One of the delights of my teaching career has been to see one of my sons become a piano teacher too. Isaac joined the team at Shirley District Music School, where I am currently the director, as a piano tutor. He was studying at the Christchurch Jazz School at the time and a year later completed his degree there in Jazz Piano.
Isaac started learning piano with me when he was aged 4. We lived overseas at the time and my mother, a qualified Suzuki teacher, helped us both with his lessons at a distance from New Zealand. Besides Isaac, and siblings Fraser and Esther, I started teaching a number of other children and their mothers in the expat community we lived in. So I was both teacher and mum. It was a great experience for us all seeing the children progress with their music.

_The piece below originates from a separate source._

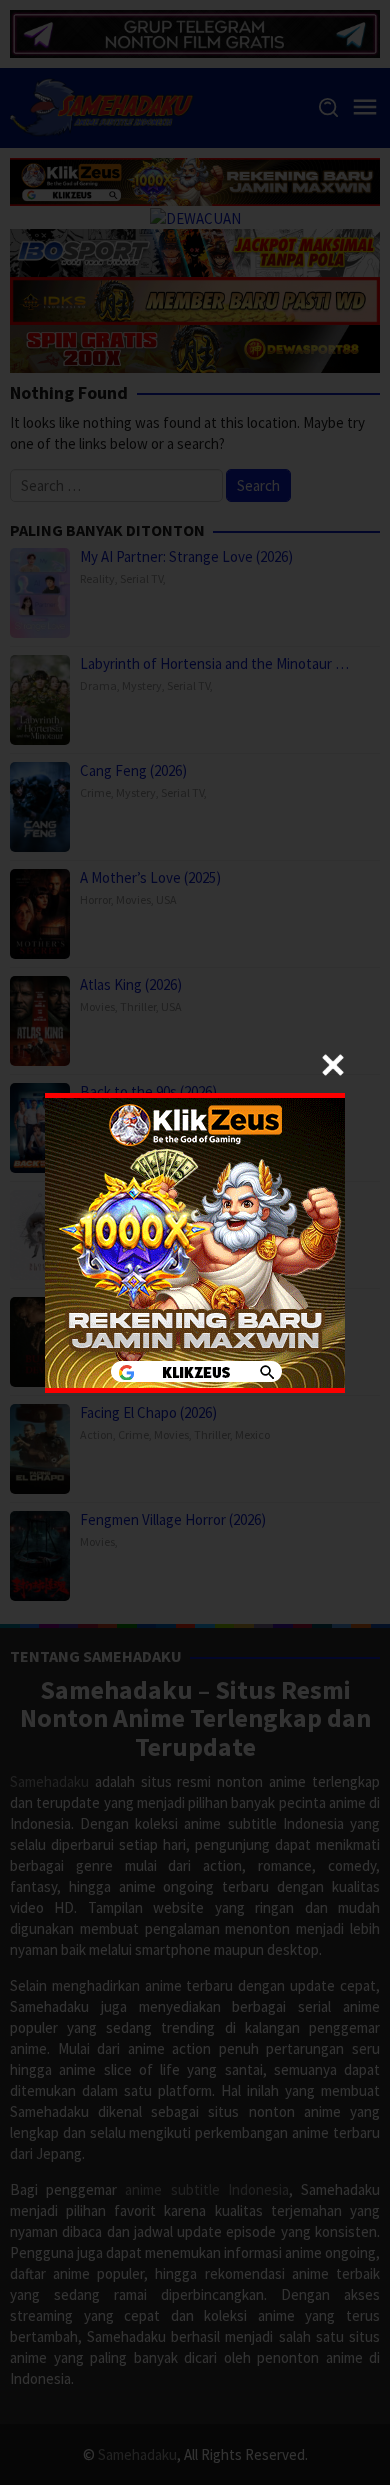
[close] (333, 1065)
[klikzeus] (195, 1240)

A few years later I was approached by other expat mums asking if I would teach their children too. By this stage I was busy with some ethnomusicology projects and not free to teach piano, but I asked if they would like lessons for a lower fee from my sons, under my oversight. Fraser was about 16 and Isaac about 13. This worked really well as a win all round. I remember hearing Isaac say to one of his pupils one day “Now if you play it slowly you’ll get it.” Amazing to hear that from a boy who generally only had one speed for everything – fast! Teaching someone else helped him establish what he had been taught but still needed to work at too.
It may come as no surprise that I put my first pupil for an exam when I was 15, under the careful tutelage of my mother, and have been teaching ever since.
Some people think you can’t teach your own children. There are challenges – which we should talk about. So I’d love to hear from other parents who have taught their own children the piano.